_What the task requires_:
Your answer must hold only the lines below from the line containing "Image resolution: width=1478" through the line containing "You are a computer-use agent. The image", each reproduced exactly.

_Dataset content_:
——

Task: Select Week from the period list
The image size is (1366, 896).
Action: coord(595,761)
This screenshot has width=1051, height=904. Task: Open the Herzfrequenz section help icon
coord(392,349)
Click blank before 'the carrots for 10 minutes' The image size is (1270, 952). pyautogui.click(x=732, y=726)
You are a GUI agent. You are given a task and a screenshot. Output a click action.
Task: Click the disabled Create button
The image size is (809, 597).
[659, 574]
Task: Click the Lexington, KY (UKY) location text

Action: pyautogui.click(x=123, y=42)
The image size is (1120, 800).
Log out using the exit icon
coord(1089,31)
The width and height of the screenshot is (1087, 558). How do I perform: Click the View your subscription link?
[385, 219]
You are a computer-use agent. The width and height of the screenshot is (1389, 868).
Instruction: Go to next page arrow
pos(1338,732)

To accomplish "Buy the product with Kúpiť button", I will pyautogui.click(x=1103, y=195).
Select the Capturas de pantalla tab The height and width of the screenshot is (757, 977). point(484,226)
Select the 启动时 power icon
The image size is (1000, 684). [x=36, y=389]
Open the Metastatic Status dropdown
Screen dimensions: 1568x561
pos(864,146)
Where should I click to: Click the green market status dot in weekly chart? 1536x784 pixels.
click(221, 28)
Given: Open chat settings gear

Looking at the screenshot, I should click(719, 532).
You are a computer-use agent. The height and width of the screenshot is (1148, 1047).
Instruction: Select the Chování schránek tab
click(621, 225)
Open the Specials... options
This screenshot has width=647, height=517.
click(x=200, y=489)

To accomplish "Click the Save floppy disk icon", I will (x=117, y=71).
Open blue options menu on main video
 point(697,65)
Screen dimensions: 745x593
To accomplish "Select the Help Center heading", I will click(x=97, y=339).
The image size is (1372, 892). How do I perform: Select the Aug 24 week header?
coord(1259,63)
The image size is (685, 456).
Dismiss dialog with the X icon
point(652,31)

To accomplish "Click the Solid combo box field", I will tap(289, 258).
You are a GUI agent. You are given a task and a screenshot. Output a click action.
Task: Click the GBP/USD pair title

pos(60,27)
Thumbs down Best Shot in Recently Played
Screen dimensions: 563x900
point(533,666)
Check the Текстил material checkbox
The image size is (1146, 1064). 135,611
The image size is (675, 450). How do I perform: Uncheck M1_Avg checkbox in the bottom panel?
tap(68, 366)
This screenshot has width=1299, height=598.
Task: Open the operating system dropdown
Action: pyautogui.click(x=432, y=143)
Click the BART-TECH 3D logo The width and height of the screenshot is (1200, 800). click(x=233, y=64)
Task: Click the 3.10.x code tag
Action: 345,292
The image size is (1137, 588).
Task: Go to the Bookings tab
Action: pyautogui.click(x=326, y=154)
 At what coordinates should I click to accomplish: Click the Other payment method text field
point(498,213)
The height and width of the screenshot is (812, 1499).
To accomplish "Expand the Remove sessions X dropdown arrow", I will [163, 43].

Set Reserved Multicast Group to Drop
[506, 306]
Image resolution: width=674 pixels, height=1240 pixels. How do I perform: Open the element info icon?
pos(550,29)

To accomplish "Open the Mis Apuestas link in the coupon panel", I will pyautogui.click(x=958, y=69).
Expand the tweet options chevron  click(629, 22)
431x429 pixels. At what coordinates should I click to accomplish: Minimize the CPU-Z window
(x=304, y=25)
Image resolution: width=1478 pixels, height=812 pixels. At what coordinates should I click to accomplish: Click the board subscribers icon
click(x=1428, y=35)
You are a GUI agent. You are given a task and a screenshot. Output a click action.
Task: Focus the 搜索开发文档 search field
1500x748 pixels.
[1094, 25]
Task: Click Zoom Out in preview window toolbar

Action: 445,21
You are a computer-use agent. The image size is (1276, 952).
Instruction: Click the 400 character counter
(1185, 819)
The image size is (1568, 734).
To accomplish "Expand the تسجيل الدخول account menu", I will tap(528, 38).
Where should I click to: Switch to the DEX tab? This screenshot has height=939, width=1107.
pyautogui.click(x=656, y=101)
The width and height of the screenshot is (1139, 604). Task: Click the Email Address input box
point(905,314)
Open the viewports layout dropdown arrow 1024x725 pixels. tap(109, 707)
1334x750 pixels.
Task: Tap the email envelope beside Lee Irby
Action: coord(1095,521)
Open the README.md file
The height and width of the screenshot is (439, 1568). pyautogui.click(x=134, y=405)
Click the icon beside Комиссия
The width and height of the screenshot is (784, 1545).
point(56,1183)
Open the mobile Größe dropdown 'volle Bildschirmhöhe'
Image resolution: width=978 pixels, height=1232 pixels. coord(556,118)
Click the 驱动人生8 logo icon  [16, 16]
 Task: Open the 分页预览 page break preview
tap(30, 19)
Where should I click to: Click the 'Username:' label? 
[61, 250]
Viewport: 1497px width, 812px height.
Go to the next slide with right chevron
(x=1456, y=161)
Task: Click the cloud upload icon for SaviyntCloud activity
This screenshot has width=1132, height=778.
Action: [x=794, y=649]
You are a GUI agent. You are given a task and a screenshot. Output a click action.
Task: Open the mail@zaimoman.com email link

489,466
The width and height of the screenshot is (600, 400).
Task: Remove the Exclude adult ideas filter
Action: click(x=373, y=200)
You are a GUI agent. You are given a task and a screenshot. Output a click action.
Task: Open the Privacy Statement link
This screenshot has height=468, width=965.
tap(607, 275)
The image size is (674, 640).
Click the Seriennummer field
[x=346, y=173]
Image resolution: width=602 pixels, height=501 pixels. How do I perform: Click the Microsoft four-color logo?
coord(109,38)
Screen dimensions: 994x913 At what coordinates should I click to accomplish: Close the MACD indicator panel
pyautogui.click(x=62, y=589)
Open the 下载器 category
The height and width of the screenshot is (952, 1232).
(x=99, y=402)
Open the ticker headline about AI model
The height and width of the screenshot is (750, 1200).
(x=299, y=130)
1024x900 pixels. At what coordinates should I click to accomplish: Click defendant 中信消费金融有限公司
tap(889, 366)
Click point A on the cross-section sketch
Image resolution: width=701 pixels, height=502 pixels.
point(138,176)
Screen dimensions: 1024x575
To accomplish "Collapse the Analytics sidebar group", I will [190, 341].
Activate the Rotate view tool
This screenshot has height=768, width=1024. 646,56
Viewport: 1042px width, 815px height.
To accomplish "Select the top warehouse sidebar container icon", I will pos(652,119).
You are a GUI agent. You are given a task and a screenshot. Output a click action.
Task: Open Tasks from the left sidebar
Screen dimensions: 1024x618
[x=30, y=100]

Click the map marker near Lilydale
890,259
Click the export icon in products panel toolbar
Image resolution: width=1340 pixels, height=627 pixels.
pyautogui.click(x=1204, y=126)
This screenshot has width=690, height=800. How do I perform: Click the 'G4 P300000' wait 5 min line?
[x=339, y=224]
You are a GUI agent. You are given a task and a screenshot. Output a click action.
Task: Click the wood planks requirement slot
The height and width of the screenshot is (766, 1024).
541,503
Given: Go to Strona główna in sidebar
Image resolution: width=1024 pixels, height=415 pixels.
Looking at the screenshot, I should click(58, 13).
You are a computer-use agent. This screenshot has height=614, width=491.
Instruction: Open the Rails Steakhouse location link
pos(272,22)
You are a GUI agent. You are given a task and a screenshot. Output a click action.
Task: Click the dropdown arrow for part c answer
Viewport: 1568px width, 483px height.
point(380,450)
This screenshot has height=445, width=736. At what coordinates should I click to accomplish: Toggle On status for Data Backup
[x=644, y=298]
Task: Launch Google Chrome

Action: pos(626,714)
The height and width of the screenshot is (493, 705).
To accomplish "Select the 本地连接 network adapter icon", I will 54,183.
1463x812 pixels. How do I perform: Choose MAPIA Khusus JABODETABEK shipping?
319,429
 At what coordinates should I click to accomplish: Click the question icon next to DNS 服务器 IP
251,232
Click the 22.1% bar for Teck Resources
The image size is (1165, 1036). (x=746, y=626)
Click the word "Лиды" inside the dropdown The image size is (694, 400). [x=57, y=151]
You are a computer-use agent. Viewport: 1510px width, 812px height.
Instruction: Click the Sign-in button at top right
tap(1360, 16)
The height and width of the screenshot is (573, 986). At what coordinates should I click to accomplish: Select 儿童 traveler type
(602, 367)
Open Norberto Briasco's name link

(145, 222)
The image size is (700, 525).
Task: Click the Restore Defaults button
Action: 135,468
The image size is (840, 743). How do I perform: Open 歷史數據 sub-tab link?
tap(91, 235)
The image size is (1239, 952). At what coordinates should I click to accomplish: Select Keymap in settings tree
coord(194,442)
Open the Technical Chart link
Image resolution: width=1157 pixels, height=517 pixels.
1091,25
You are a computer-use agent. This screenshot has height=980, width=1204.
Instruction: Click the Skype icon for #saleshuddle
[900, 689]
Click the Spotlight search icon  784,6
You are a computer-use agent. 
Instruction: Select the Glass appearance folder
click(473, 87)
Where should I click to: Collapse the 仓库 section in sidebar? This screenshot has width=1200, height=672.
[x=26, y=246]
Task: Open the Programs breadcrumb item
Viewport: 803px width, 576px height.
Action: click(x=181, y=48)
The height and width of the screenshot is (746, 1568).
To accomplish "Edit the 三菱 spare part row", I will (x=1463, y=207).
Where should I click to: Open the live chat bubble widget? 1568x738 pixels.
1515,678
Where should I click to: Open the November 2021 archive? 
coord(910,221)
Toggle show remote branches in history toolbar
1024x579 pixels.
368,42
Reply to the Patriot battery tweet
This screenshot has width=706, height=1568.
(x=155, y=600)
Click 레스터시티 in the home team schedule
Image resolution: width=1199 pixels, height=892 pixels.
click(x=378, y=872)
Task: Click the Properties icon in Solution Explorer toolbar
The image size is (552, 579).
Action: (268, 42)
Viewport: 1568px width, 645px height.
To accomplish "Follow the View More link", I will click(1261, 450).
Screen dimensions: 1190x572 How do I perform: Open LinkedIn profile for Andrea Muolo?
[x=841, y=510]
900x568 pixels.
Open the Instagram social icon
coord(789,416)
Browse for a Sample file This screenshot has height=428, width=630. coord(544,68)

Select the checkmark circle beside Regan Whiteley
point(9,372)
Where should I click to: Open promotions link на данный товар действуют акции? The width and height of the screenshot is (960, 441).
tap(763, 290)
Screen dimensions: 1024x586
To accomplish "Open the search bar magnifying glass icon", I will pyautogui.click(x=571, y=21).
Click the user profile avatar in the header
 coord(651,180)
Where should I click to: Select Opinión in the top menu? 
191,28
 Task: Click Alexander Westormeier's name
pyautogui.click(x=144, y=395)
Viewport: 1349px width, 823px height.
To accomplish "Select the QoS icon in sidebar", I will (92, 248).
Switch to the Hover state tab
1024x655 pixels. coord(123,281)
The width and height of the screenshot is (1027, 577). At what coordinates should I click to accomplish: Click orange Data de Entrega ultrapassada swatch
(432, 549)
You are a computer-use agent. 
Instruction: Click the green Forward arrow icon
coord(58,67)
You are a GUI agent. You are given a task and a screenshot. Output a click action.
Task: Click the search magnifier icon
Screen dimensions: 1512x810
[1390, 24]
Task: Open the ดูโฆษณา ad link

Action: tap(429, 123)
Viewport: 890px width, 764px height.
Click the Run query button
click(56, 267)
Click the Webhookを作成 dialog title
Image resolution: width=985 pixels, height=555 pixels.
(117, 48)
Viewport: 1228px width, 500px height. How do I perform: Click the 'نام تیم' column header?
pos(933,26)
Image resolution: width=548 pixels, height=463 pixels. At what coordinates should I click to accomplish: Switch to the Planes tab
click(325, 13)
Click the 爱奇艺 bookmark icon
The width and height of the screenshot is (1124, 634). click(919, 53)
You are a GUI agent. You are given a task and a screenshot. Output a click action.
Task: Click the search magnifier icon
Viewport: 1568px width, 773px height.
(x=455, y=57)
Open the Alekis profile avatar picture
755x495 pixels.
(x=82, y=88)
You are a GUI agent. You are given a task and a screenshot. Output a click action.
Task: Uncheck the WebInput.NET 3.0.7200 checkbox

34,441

——

_Exercise response_:
Image resolution: width=1478 pixels, height=812 pixels. At what coordinates should I click to accomplish: Click the board subscribers icon
click(x=1428, y=35)
You are a GUI agent. You are given a task and a screenshot. Output a click action.
Task: Focus the 搜索开发文档 search field
1500x748 pixels.
[1094, 25]
Task: Click Zoom Out in preview window toolbar

Action: 445,21
You are a computer-use agent. The image size is (1276, 952).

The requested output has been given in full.